As you might know, Thursday is America's birthday. This year, she's turning 237! What do you get the country that has everything? Well, since none of us can probably afford what she really wants -- healthy food vending machines on every corner and hover crafts -- we've decided to compile a list of ways you can show the USA she's still looking sharp even after all these years, that even with all these upstart young things taking their place on the world stage (heeeey People's Republic of China), we still think she's keeping it real. So take our advice, show this country you care and have a happy Fourth of July week by doing the following things:
1. Wear Her Favorite Colors, Patterns and Animals
Once a year you are allowed to go absolutely crazy on red, white and blue, stars, stripes and eagles. This country has done so much for you! It educated you, let you drive on its roads, had a police force for you to call when that guy stole your bike! Show it how much it means to you by wearing all its favorite things, simultaneously.
2. Take July Fifth Off
You took the day after your 21st birthday off right? The day after your best friend's 30th? Show the USA the same respect and commitment to the party. If you didn't think of this back in May, you're probably out of luck, but call your boss right now and work it out, because calling in sick on the Friday after Fourth of July is like saying you have food poisoning after DOMA got repealed: no one's buying it for a second.
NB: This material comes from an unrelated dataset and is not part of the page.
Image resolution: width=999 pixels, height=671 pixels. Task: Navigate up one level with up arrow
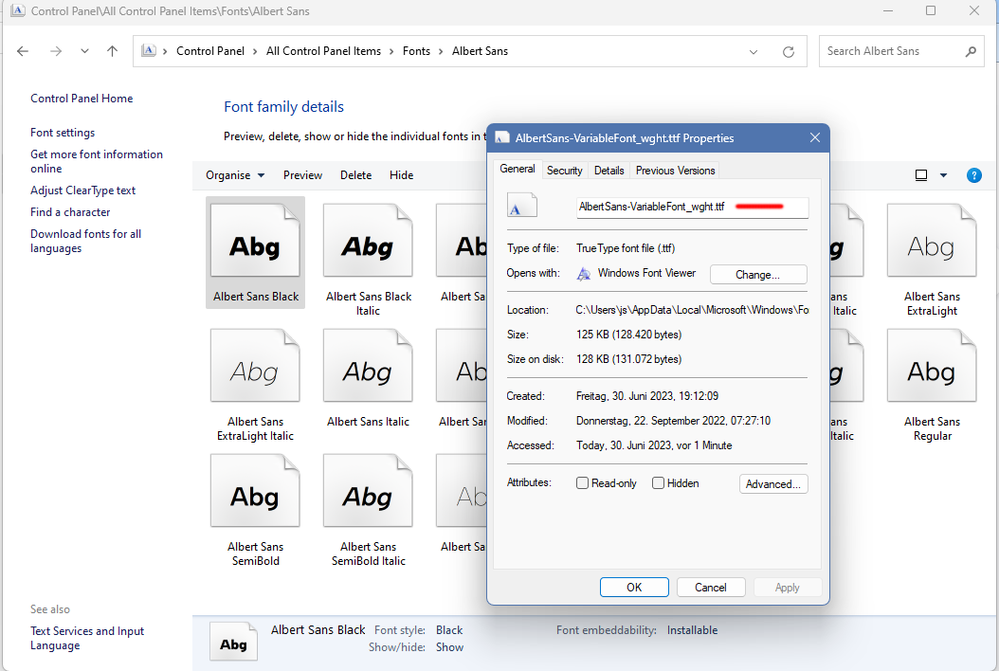(112, 51)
3. Dance to Miley Cyrus' Party in the USA, Preferably in Front of a Large American Flag
What better way to express gratitude for freedom of speech and all the other cool allowances America has given us than shaking it in front of her flag? Better yet, plan a flash mob so you won't look so silly doing it by yourself!
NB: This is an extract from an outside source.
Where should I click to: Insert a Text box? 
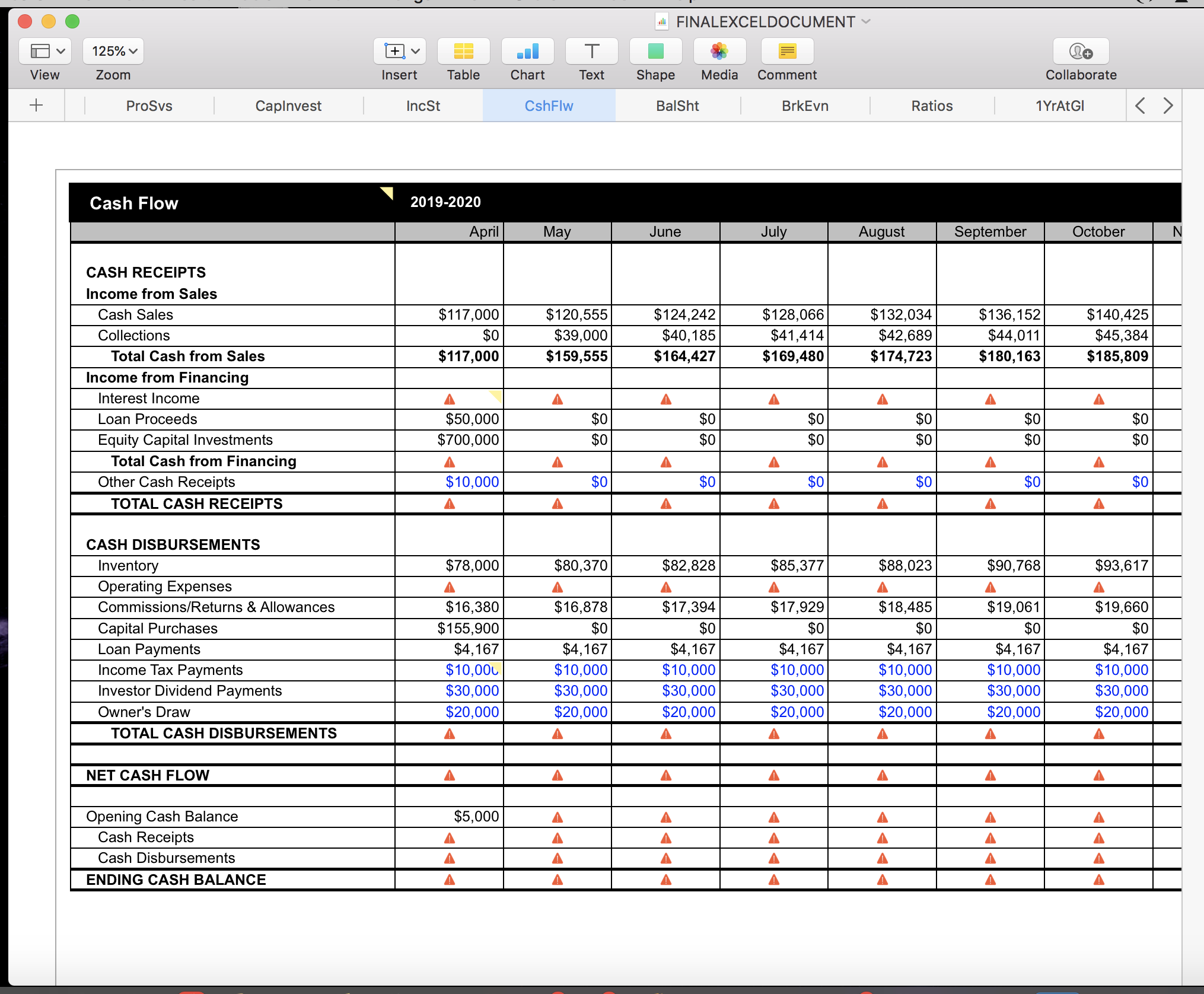[x=591, y=51]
4. Memorize as Much of the Constitution as You Can and Recite It To Strangers
The Constitution is like America's FAVORITE epic love poem and every time you say it to a stranger, your country's heart fills with joy. Bonus: memorizing the Constitution is impressive at parties and good when you get into constitutional arguments with members of the Supreme Court.
5. Bike to Crissy Field or Somewhere Else Along the Water for Fireworks
No matter how old and grumpy you are, fireworks still have the power to turn you into a wide-eyed giddy child. If they don't, you should see a therapist sooner rather than later. Also, do yourself a favor and bike there or you'll be waiting for a non-packed bus until next Fourth of July.
So have a happy Fourth of July friends! Make sure you show America just how much you love her, so when she cries, they are happy tears of pure patriotism.